It was home. It was the place I learned to drive, had my first kiss, my first cup of coffee, my first drink and where I made lifelong friends.

We moved there in 1993 because of my dad’s work in the oilsands. At the time Fort McMurray was a small community of about 35,000 people. A few years later the population had almost doubled. We watched empty fields fill with houses.

When I lived there, the city had one McDonald’s, a single Tim Hortons, and few major chain restaurants — we ordered from Jomaa’s Pizza, went to The Fish Place for dinner, got coffee at Robin’s Donuts and hung out a grungy pool hall. As the city grew so did those amenities. I remember how exciting it was when Earls restaurant opened.

It has been so long since I’d been to Fort McMurray I’ve been told I wouldn’t recognize it. Now, people who lived there until the mass evacuation on Tuesday wouldn’t recognize it today.

Fort McMurray is a mystery, particularly to those outside of Alberta. It conjures up stereotypes; some are true, many are not.

Outsiders likely picture a rough town, full of trucks, booze and drugs and people who commute in and out of the city instead of moving there.

But that’s only part of the picture. Especially in the ‘90s, it was a small town, where most of my friends had lived their whole lives.

You rarely went anywhere without running into someone you knew, which made it really hard to sneak a cigarette at the mall.

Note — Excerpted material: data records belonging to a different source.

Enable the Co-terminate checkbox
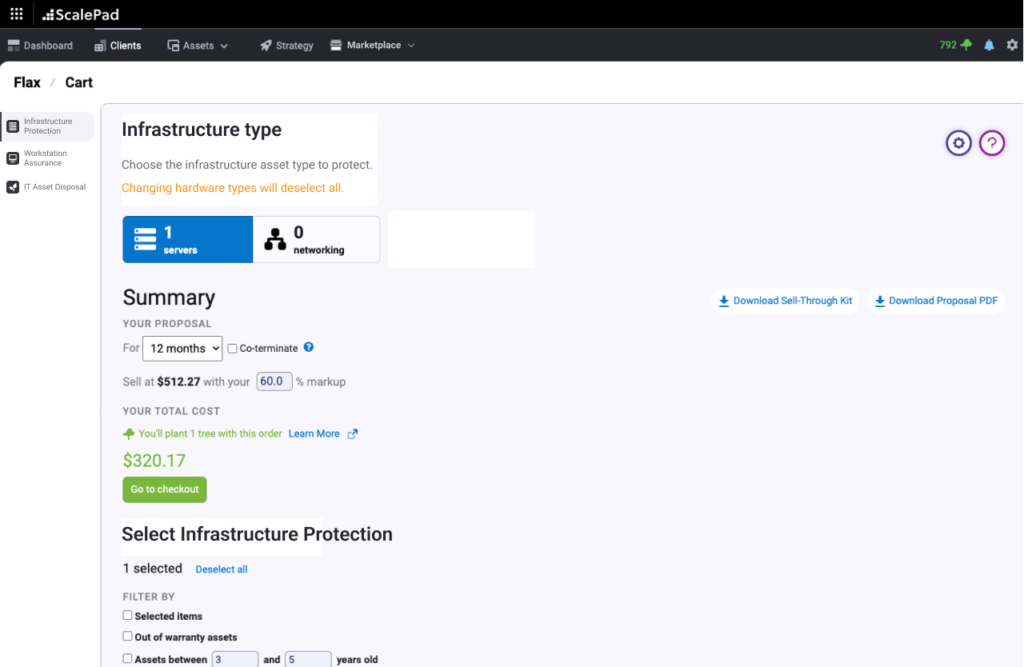This screenshot has width=1024, height=667. [231, 348]
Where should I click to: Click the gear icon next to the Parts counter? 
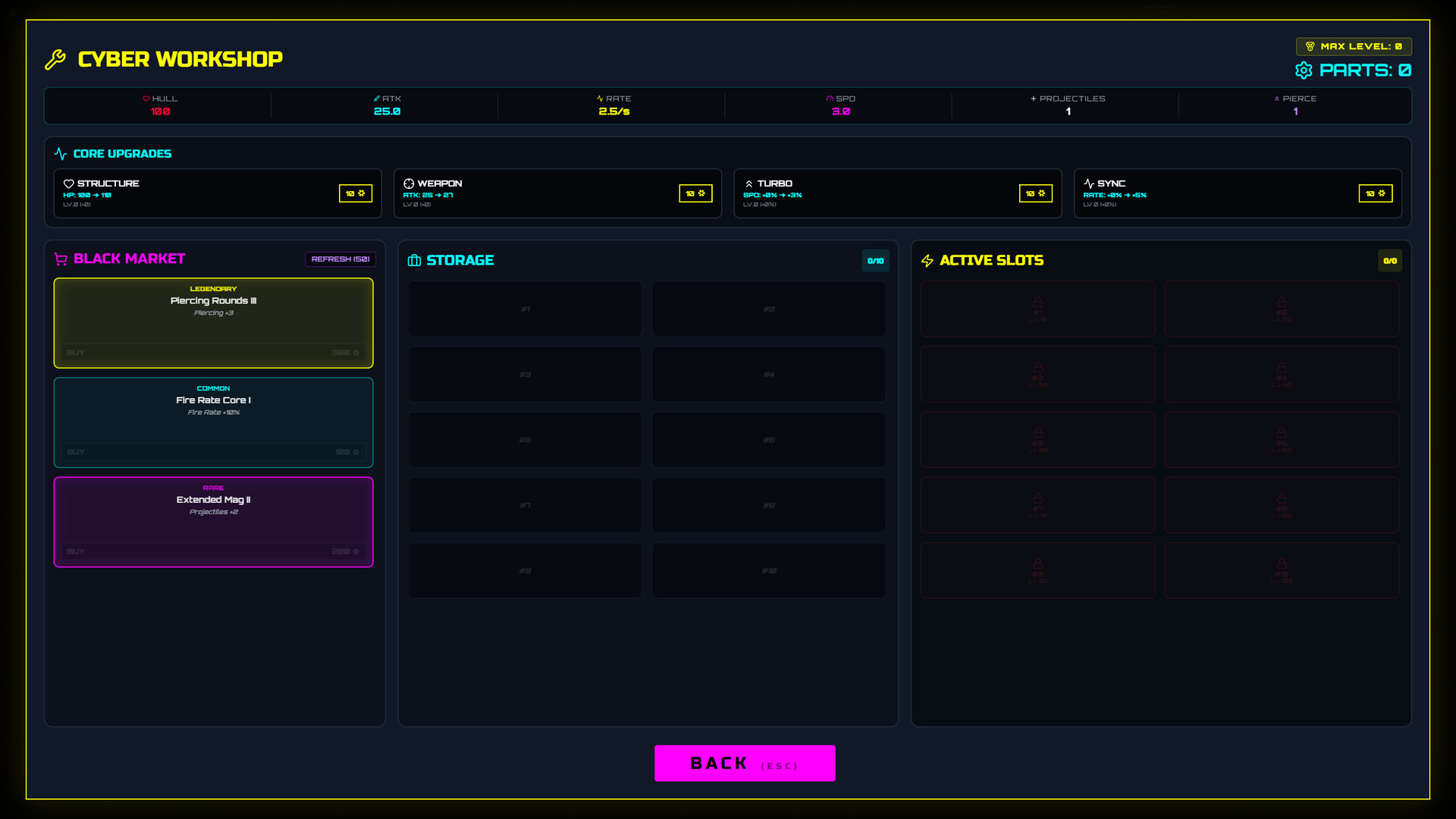point(1304,71)
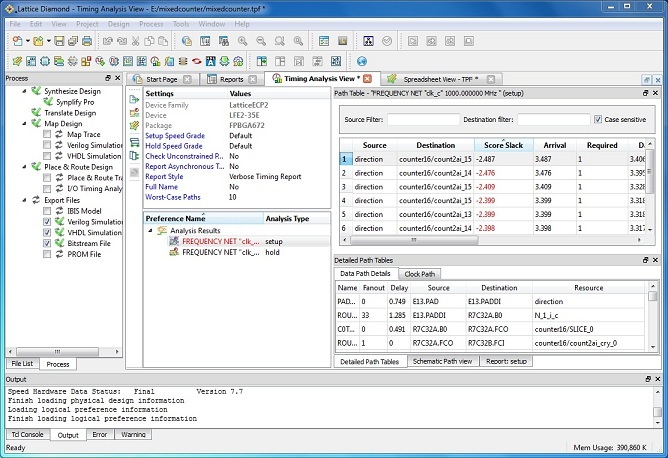Viewport: 668px width, 458px height.
Task: Collapse the Synthesize Design tree node
Action: click(x=23, y=91)

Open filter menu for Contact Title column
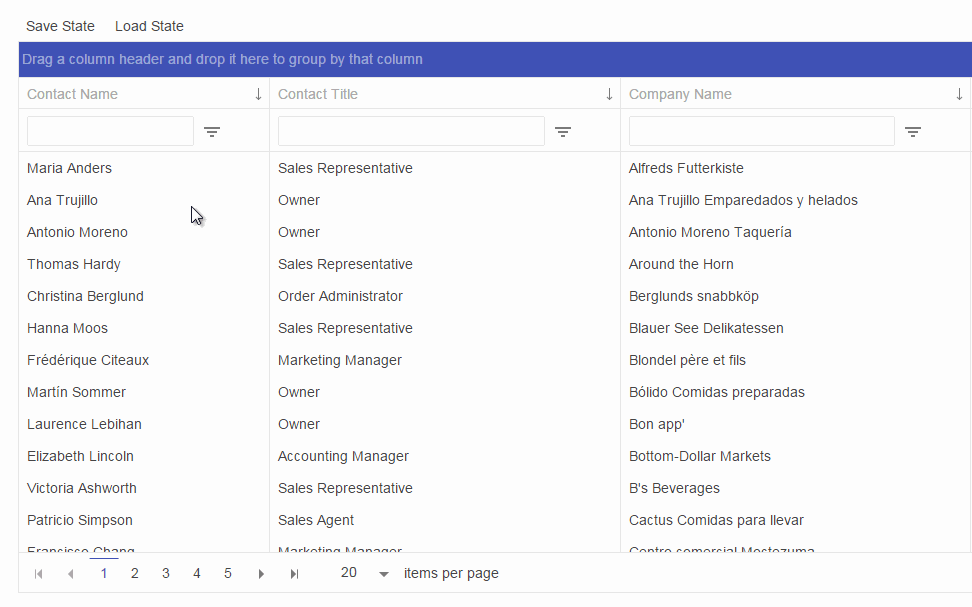coord(563,132)
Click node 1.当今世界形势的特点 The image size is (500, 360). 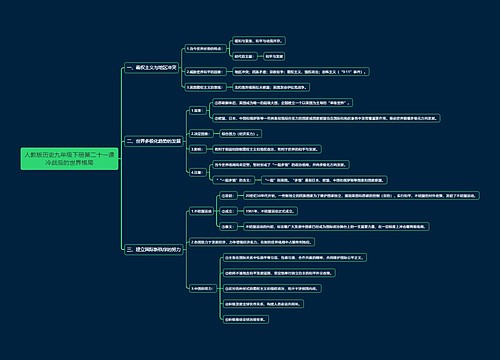point(205,49)
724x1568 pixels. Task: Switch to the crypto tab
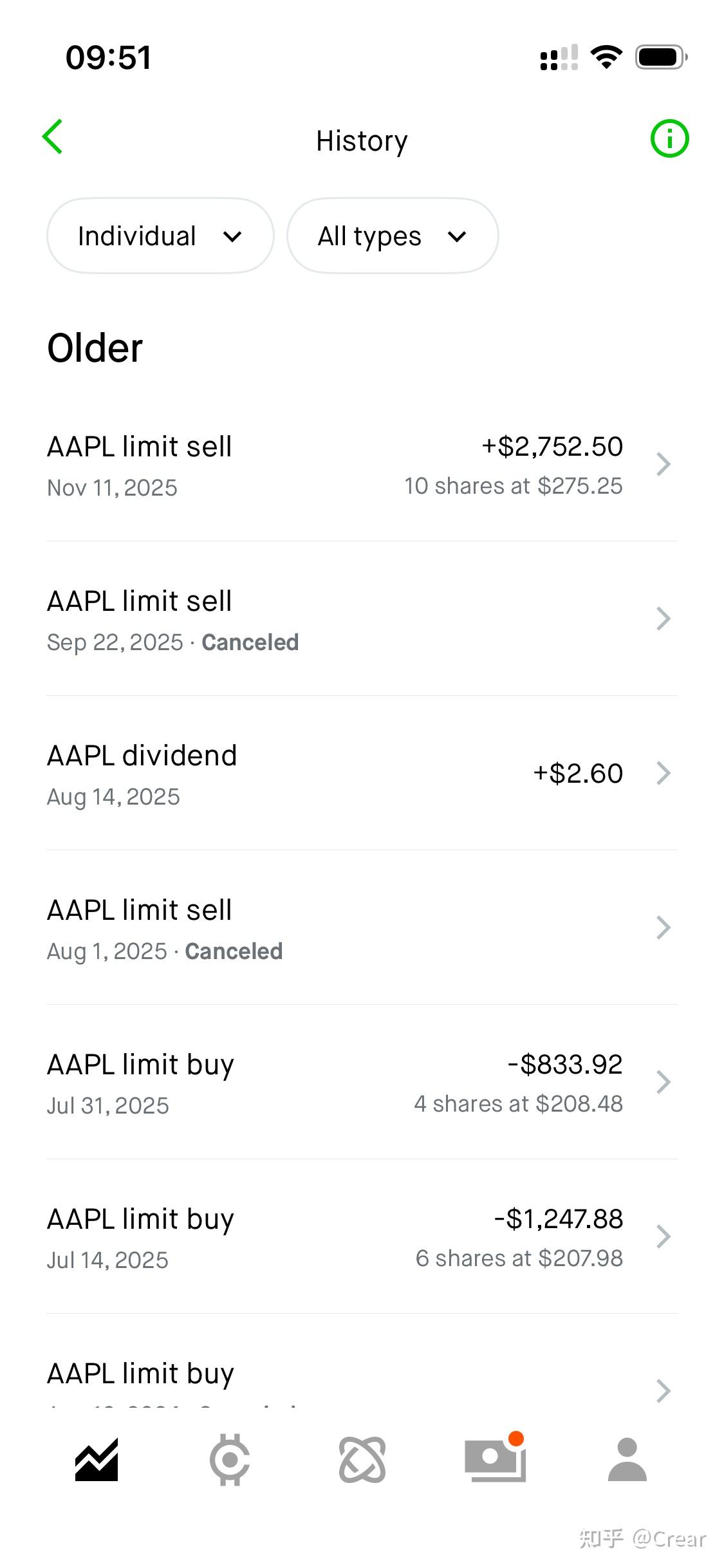230,1460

Two things that are true: there are a lot of people from the Atlantic provinces and there are a lot of trucks.

I’ve spent a lot of time this week explaining Fort McMurray and here are a few things to know.

Yes, there’s only one highway in and out of the city. And until a couple of years ago it had only two lanes.

Before it was widened, it was known as the “death highway” because of the collisions caused by the massive amounts of vehicles on the road.

This once deadly highway was the safe haven for thousands of people fleeing to the south.

Yes, temperatures can reach 35 C, just not typically in early May.

It really is in the middle of nowhere. It’s a more than five-hour drive to Edmonton, and is actually closer to the border of the Northwest Territories. Fort McMurray covers a lot of distance. Without traffic, it takes almost an hour to drive the length of the city.

But there’s a lot about Fort McMurray you won’t find on a map or on Wikipedia.

This is a tough place, full of contradictions. For all of its harsh realities, there is a softer side that many don’t know.

The winters are long and very cold, but those cold days are filled with sunshine and the long nights are brightened by the stunning colours of the Northern Lights.

It’s a blue-collar town, but it’s very supportive of the local arts scene. Keyano College has a renowned drama program and stages incredible community theatre.

The summers are scorching hot and filled with mosquitoes.

It’s built in the middle of a boreal forest. My first reaction to the city was that there were so many trees. I can’t imagine what it will look like with so many of them burned.

As a city that exists because of oilsands, hard times aren’t foreign. It’s seen great booms and devastating busts. There have been struggles, but none like this.

Nothing about Fort McMurray is easy. Just look up the process of getting oil out of oilsands. It’s hard, but that’s the kind of thing Fort McMurray is used to.

If you think this fire is too tough for the community to overcome, you don’t know Fort McMurray.